» ABOUT THIS TASK:
Pull out every line below holding the word "breadcrumb".
(Beginning of MATERIAL FOR THIS TASK)
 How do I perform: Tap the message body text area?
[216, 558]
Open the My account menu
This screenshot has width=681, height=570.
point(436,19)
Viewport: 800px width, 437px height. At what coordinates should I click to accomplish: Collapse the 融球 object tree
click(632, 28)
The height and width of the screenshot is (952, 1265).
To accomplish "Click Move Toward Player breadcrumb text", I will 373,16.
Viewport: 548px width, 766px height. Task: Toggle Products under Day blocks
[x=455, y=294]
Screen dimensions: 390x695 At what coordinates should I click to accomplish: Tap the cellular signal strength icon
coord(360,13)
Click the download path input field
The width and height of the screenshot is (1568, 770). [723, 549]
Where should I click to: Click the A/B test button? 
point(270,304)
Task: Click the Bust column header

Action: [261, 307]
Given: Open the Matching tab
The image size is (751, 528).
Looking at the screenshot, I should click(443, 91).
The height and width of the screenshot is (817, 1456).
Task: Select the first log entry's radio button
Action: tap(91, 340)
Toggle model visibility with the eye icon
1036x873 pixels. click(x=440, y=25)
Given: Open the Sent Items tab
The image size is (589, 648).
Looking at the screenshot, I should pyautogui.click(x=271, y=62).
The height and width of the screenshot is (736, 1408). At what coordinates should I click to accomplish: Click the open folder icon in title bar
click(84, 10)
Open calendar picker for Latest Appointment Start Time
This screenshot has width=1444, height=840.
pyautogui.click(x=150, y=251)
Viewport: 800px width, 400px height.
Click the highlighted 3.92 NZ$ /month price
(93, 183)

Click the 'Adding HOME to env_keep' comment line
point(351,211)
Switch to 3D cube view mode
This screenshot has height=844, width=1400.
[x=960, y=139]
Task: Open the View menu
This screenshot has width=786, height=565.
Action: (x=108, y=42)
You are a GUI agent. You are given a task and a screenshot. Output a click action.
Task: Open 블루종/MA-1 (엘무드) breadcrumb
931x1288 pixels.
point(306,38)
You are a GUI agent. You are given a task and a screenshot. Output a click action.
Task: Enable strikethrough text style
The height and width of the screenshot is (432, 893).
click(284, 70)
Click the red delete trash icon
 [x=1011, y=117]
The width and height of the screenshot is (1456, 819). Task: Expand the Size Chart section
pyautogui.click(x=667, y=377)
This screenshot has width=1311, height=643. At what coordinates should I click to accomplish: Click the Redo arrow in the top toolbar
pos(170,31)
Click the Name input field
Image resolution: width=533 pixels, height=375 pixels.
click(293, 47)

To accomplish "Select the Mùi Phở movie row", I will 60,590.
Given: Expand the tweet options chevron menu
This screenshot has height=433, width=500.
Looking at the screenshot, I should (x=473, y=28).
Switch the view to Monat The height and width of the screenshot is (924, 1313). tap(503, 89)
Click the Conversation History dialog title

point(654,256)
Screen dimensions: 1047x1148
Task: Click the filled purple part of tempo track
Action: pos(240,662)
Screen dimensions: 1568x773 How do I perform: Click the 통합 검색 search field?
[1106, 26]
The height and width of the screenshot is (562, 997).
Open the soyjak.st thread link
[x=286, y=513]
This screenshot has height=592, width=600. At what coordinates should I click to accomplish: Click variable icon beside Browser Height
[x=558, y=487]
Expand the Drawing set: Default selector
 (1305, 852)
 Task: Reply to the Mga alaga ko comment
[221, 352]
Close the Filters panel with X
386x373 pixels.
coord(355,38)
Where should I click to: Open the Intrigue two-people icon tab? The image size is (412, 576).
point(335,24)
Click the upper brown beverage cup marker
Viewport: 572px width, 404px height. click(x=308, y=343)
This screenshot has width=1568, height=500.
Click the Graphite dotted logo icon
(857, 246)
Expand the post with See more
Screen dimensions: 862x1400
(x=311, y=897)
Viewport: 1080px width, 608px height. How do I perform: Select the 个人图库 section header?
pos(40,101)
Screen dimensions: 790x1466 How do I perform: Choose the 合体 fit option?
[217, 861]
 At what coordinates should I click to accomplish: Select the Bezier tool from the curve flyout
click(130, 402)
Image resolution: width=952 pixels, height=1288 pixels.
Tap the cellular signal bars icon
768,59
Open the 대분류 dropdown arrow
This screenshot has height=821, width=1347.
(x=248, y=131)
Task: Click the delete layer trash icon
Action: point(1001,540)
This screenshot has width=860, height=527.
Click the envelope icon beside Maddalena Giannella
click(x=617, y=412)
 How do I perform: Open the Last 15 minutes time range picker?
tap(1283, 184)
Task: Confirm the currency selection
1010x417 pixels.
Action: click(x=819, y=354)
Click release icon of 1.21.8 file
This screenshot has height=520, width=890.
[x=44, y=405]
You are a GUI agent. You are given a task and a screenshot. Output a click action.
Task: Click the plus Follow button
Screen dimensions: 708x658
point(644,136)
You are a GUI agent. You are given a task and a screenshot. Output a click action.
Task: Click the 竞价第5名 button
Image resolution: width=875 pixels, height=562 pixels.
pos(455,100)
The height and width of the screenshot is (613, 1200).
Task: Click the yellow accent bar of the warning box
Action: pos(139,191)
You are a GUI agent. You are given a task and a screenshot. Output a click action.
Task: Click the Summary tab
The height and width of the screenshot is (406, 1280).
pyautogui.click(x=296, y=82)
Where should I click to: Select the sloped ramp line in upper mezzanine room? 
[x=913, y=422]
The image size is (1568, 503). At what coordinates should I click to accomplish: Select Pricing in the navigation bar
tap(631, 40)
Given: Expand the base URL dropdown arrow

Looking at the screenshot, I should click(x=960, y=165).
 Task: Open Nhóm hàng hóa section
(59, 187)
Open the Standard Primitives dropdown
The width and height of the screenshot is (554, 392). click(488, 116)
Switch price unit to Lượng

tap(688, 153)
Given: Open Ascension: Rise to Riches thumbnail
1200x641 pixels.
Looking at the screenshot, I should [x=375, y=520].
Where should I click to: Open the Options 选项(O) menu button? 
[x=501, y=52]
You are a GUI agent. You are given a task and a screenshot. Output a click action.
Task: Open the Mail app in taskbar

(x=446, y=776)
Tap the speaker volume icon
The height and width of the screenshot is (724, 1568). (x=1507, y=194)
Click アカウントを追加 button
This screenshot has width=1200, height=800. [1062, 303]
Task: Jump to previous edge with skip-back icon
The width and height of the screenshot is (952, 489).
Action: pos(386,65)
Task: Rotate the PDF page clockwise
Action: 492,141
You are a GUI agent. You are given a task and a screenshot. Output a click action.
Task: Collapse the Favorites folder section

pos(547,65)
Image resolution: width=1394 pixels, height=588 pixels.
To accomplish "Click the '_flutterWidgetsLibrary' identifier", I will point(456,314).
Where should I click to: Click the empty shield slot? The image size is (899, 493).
(End of MATERIAL FOR THIS TASK)
» OUTPUT OF THE EXERCISE:
To accomplish "Click Move Toward Player breadcrumb text", I will 373,16.
Task: Open 블루종/MA-1 (엘무드) breadcrumb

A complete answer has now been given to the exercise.